Por fim, Javier de Felipe Oroquieta fez um resumo sobre a história de Santiago Ramón y Cajal, homenageado por seu papel de “pai da neurociência moderna”. “Ele desenvolveu uma nova forma de pensar como funciona o sistema nervoso”, afirma Oroquieta.
A partir de uma técnica de coloração histológica que escurece algumas células cerebrais, tratando o tecido do cérebro com uma solução de cromato de prata, Camillo Golgi e Cajal chegaram a diferentes conclusões. Para Golgi, o tecido nervoso era um retículo contínuo de células interligadas. Pelo mesmo método, Cajal postulou que o sistema nervoso é composto por bilhões de neurônios distintos e que essas células se encontram polarizadas, comunicando-se entre si através de sinapses.
Além das pesquisas que lhe garantiram o Prêmio Nobel de Medicina, a habilidade artística de Cajal foi o que permitiu o desenvolvimento do seu trabalho não apenas no seu tempo, mas também influenciando futuros pesquisadores no campo da neurociência. “A microfotografia não é uma técnica nova. É a conseqüência de muitos dos desenhos de Cajal”, explica Javier Oroquieta.
Neurônios, ciência e arte
Esse pioneirismo e o talento de Cajal no registro de estruturas neurais – “muito próximos e fiéis aos tirados por câmera”, como destaca o pesquisador – podem ser conferidos na Casa da Ciência até o dia 15 de fevereiro. É quando termina a exposição “Paisagens Neuronais”, realizada na Casa da Ciência, em parceria com o Instituto Cervantes.
O projeto, que teve início em Barcelona no ano de 2006, é uma homenagem ao centenário do pesquisador espanhol.
A mostra conta com 50 fotografias digitais do sistema nervoso do cérebro, cedidas por laboratórios e institutos de diversos países, além de 20 fac-símiles de ilustrações feitas por pioneiros da neurociência, como o próprio Ramón y Cajal. A beleza das cores, dos efeitos luminosos, contrastes e as diferentes formas criam imagens únicas e sugestivas, tornando impossível não estabelecer um paralelo entre ciência e arte.

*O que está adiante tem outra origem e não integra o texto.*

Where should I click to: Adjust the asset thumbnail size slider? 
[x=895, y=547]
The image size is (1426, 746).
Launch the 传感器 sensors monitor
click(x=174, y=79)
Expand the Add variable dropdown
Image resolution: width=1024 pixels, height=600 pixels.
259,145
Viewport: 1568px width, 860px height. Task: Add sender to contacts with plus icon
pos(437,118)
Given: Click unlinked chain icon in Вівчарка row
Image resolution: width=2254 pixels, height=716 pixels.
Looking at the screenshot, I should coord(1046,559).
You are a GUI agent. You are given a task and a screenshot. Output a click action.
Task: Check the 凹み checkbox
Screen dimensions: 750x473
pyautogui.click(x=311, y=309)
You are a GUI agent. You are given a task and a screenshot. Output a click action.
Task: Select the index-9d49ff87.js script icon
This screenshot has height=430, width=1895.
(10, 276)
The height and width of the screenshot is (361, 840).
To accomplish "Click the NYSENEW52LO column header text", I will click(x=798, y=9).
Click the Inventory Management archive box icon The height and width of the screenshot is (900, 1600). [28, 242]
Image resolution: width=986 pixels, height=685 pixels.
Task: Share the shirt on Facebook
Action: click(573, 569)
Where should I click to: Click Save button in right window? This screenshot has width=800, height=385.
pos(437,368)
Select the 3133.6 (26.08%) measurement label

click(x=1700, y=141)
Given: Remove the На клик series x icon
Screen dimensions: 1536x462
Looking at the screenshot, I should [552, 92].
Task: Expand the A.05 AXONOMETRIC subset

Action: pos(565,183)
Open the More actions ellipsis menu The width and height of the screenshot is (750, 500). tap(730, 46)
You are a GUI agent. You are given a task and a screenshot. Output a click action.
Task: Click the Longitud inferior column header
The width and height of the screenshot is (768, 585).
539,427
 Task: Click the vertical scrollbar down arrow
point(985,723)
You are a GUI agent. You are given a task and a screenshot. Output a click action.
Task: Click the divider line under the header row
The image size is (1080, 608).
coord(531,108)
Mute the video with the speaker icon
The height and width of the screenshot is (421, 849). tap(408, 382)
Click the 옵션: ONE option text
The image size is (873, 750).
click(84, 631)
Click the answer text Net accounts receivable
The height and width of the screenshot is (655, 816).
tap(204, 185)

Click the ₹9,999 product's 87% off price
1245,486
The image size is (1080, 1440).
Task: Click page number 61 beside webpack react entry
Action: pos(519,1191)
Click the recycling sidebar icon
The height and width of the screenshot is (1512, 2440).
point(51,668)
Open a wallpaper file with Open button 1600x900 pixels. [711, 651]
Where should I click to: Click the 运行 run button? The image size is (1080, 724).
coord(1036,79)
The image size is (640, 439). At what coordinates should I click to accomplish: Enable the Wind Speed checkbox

A exposição, que já passou por cidades da Europa e da América, inclui ainda a realização de uma série de palestras. A próxima acontece no dia 11 de fevereiro, com o tema “E se formos apenas um grande primata?”, proferida por Suzana Herculano-Houzel, que também atua como apresentadora e roteirista da série Neurológica, da Rede Globo de Televisão.